**INSTRUCTIONS:**
a) Answer these from the St Kilda football commentary:
(i) What was the crowd number for the game?
(ii) Who was announced as a club director?
(iii) Which player does the writer want with the Number 1 draft pick?
b) Retype the stretch of the St Kilda football commentary from "Richo was looking" through "watched on it.".
c) Write the next part of the St Kilda football commentary, picking up after its final sentence.

Anyway, his advice certainly wasn’t lost on Finnis, but he and the club knows it. Finnis, in between Robbo sharing his ideas during his one-person brainstorm session, spoke about the club needing to hit free agency very hard in the next couple of seasons, again reinforcing the club’s plan to get the absolute best possible out of the next couple of drafts first.

We can already bank some high draft picks this year and most probably next year, too. I want that Number 1 draft pick, I want Patrick McCartin, and we’re now a game clear at the bottom after the Lions beat the schizophrenic North. It’s falling into place for that prized, occasionally abused first pick, or least until GWS want to flog off Jeremy Cameron or Jonathon Patton because they’re homesick. I’ll take either of those guys too.

Richo was looking the other way in his weekly Selection Insider appearance, calling the ground by its 2003-2008 name “Telstra Dome”, and then talking up Jack Billings after his “Norwich Rising Star” nomination during the week. I was expecting him to reveal Jason Heatley’s return to the side but we had to settle for Big Rhys up forward.

Ah, 2-for-1 day. We finished with a crowd number of 28,487, which means we didn’t break even with Etihad Stadium, and that’s on top of possibly losing a whole bunch of cash on people who turned up for the freebies. I’m not sure what the specifics would have been between the club, the AFL and the stadium, but given we didn’t crack the 30,000 break-even mark we can put this one down as a loss off the field to go with the smacking we all watched on it.

Sadly the New Zealand jumper alone wasn’t able to bring more people through the turnstiles on what was also “NZ Theme” day, which basically equated to the team wearing the NZ jumper, a whole bunch of merchandise being further discounted in the truck and the conveniently-timed announcement of NZ-based Liz Dawson as a club director. If anything, Finnis dampened the theme a little when he categorically stated on SEN that St Kilda wouldn’t be moving to NZ. Tasmania it is then.

I think the NZ jumper is incredibly close to being really good. Things head south, literally, on the bottom half though. Have the middle white strip the same as the home jumper and take away the fine pattern over the red, and all of a sudden you essentially have a bold redesign of the home jumper. Just look at Rhys’s post-match interview with Melbourne fan Tom Morris (I only found that out this week) – you’re only able to see the top half of his jumper, and with the black panels on both sides of the white stripe with the logo visible too, it’s an awesome start. Clean up the back too to reflect the front half more closely and you’re getting closer still to a winner.

Otherwise, Saturday was sadly one of the inevitable games you get in these eras in which you just can’t take away too much from. You can excuse the younger guys for a quieter week, that’s fine, but for the guys who simply aren’t relevant to the club’s list the next time we’re genuinely pushing for a flag these games just feel like wasted energy. I’m talking both guys who will simply have retired by then due to age, or younger guys who either don’t look likely or will need to be replaced/upgraded on by presumably higher draft picks, free agents and traded guys over the next couple of years.

**DATASET ENTRIES:**

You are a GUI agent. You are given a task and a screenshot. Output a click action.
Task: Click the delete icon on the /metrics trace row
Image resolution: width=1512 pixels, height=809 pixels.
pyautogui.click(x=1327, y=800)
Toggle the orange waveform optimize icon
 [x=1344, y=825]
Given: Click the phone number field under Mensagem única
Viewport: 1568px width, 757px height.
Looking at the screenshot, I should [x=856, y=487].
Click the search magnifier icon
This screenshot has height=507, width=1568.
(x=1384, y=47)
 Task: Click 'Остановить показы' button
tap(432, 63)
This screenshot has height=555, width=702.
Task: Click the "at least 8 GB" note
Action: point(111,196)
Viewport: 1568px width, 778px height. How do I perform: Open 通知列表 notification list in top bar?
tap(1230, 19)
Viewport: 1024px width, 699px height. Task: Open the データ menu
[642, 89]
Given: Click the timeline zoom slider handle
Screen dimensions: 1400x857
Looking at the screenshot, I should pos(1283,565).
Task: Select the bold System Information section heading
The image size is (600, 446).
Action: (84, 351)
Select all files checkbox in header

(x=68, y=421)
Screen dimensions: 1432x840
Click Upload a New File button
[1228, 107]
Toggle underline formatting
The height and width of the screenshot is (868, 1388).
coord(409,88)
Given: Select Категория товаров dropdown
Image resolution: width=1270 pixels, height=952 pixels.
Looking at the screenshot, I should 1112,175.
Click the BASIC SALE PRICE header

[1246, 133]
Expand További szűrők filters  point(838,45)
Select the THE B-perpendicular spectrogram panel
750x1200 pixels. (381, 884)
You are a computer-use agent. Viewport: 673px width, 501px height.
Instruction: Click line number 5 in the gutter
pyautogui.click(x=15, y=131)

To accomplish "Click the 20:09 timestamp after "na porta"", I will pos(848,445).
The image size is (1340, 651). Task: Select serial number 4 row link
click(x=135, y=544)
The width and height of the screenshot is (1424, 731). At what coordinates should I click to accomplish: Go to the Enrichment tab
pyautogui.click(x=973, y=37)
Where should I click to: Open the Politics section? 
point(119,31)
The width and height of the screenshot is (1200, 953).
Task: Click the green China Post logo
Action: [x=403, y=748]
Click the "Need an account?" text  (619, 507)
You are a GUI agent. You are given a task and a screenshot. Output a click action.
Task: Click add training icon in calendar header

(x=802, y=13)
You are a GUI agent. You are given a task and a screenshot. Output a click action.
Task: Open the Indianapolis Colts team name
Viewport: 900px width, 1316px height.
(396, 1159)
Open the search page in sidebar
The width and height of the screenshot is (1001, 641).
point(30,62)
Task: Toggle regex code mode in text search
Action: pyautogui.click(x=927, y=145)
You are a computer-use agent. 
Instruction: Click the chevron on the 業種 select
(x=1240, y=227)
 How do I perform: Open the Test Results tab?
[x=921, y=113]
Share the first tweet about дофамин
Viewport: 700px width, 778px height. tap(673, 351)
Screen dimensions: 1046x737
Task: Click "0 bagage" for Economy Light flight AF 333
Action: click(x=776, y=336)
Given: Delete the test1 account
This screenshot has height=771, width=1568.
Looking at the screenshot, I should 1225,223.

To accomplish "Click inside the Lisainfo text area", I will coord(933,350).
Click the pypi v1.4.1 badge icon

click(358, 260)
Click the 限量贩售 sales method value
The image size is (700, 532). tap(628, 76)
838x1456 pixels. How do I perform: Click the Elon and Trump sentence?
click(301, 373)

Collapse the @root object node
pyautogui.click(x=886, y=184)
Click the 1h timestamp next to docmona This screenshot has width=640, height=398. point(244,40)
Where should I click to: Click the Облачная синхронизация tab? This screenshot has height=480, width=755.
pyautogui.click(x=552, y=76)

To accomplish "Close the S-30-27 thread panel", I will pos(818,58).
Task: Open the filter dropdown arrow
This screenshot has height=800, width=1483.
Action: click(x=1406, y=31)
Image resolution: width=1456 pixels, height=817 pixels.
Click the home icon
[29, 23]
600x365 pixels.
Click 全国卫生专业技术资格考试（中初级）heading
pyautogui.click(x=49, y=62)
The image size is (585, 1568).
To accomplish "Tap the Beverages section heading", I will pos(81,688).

**TASK-BY-TASK RESULTS:**
a)
(i) 28,487
(ii) Liz Dawson
(iii) Patrick McCartin

b)
Richo was looking the other way in his weekly Selection Insider appearance, calling the ground by its 2003-2008 name “Telstra Dome”, and then talking up Jack Billings after his “Norwich Rising Star” nomination during the week. I was expecting him to reveal Jason Heatley’s return to the side but we had to settle for Big Rhys up forward.

Ah, 2-for-1 day. We finished with a crowd number of 28,487, which means we didn’t break even with Etihad Stadium, and that’s on top of possibly losing a whole bunch of cash on people who turned up for the freebies. I’m not sure what the specifics would have been between the club, the AFL and the stadium, but given we didn’t crack the 30,000 break-even mark we can put this one down as a loss off the field to go with the smacking we all watched on it.

c)
Strange that both Richo on SEN on Friday and then Finnis pre-match highlighted how Shenton was to them a really good example of player development in the face of adversity hitting the older guys. In fact I think Finnis coined the term which will no doubt be on the lips of list managers nationwide soon: “Discovering a Shenton”. True, he’s really shown form and rightfully earned respect within and outside of the club for the way he’s worked himself off the rookie list. I feel a little silly for writing this paragraph because yesterday was his eighth game (Jack Billings has played more games FFS). But Shenton is the kind of player in which I’m not sure how much more improvement there will be in what he does, but rather that improvement will come more in how much of it he does within a game. He’s certainly not poster boy quality yet.

You look to your Billings and Dunstans (*muffled* and McCartins) to be the poster guys for the club because they have innate qualities and a professionalism to their games despite their age. Mr. 100% had a bit of a come down after his big week, last only a couple of touches before breaking his perfect streak with a wayward pass to Terry in the forward pocket. He had a couple of good follow up efforts in traffic early, but once the ball the spilled out the Tigers were off and away. Jack Riewoldt look like he was going to double his best tally against us, taking four inside 50 marks in space as the Tigers players ran in numbers through the middle once the ball became free and left Delaney in all sorts. He only finished with two for some reason, but it didn’t matter.

The fourth one came after My Favourite Hair in the AFL had missed a shot at our end. Still yet to find a major, and Richmond went straight up the other end. It became a running theme, the ease with each several Tigers cruised through no one in particular in numbers to get the ball to Jack and, thanks to a tweak in his game and lack of quality one on our part, Trent Cotchin. The man with the annoyingly not-quite-good hair – in fact, it’s shithouse, the whole thing is at least 1cm too big both on top and the sides – played as good a game as a Tigers fan would have wanted him to play on Saturday. Five goals and 31 touches. He actually kicked his third from the bounce straight after Jack’s aforementioned goal, earning Rich’s newly-coined title of “Billings of the Round”.

It got turned up in the second quarter, which to begin with we were 30 points in arrears. Shane Savage, who actually played a pretty good game (and all of a sudden looks a likely find), sent into a attack an absolute floater with the Tigers pounced on. They went straight up the ground with minimal resistanct and  Cotchin snapped his fourth goal. Billings, who we genuinely look to for some class in delivery, was right on 50 near the boundary in space and went to no man’s land. Straight back up for a goal.

Sav continued to work hard but put in another questionable forward 50 entry (again from about 25m from the arc – I think both times he tried kicked the cover off the footy), and shortly following that Jack Steven, our reigning Best and Fairest winner and widely regarded as untouchable come trade time, kicked another forward 50 entry out on the full.

And straight back up for a Tigers goal.

Shenton soon after didn’t have any awareness on the run towards goal and got worried out of the shot.

Straight back up again.

Then the momentum swung and the pressure lifted. For the first time we were able to hold it in the front half for an extended period, with two particularly good chances for a meaningful entry. Jack scrubbed another one.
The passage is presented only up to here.